E o pior é a maneira ditatorial com que as reformas estão sendo conduzidas. A FIA apresenta as propostas, mas não envia às coletivas do WRC nenhum representante para explicá-las ou mesmo para rebater as críticas que elas recebem. O presidente da comissão de rali da entidade, o ex-piloto Shekhar Mehta, simplesmente sumiu do mapa e ninguém consegue contactá-lo há meses. Todos os ingredientes de um golpe de estado num país latino-americano estão presentes nestas atitudes.
No fundo, é fácil entender o que a FIA quer fazer com o WRC: uma morte lenta, por asfixia. É a repetição de uma história que aconteceu há cerca de 20 anos. Na ápoca, os carros do chamado Grupo B atingiram seu auge de popularidade e desempenho, atraindo multidões para ver a disputa ao vivo e gerando enorme interesse da mídia. Em dezembro de 1986, Bernie Ecclestone, então vice-presidente da FISA, elegeu para si a coordenação da promoção do Mundial de Rali. Seu primeiro ato foi justamente banir a existência dos carros do Grupo B, alegando insegurança. Sim, as máquinas eram perigosas, mas porque não investir em itens de segurança como fizera na Fórmula 1 a partir de 1994? A medida foi início de um período claudicante do rali mundial, que só conseguiu reconquistar a excelência que merece lá por 1996, 97.

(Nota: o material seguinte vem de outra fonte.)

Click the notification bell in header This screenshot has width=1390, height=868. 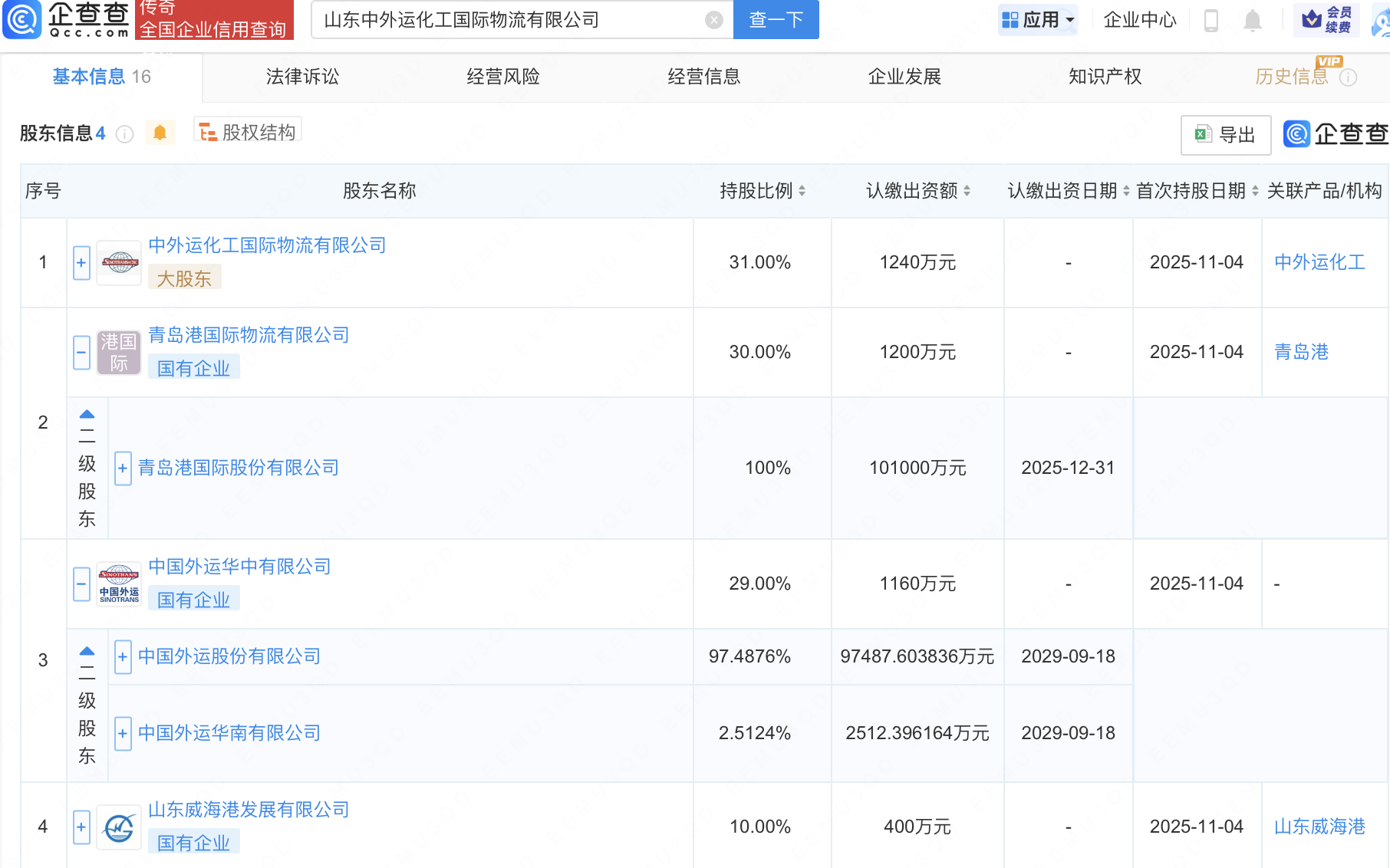pos(1252,21)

Bernie sempre usou a tática suja de exterminar qualquer categoria que, por suas próprias qualidades, ameaçasse a popularidade da galinha de ovos de ouro da FIA. Foi assim também com Mundial de Protótipos no início dos anos 90 ou com os carros de turismo, quando o ótimo DTM virou o mal organizado ITC em 1996. Quando estes campeonatos dão a volta por cima, lá vai o tenebroso mexer novamente seus pauzinhos para colocar as coisas no seu devido lugar. Agora é o WRC, depois vai ser o DTM e o círculo continua.
E ainda tem gente com coragem ou sem cérebro para elogiar este homem, criador de uma ditadura invisível que coloca o mundo diante da tela para assistir à procissão do Padre Schumacher, enquanto que o automobilismo de verdade, com ultrapassagens, disputas e arrojo floresce sem ser reconhecido em diversas pistas e estradas espalhadas pelo mundo.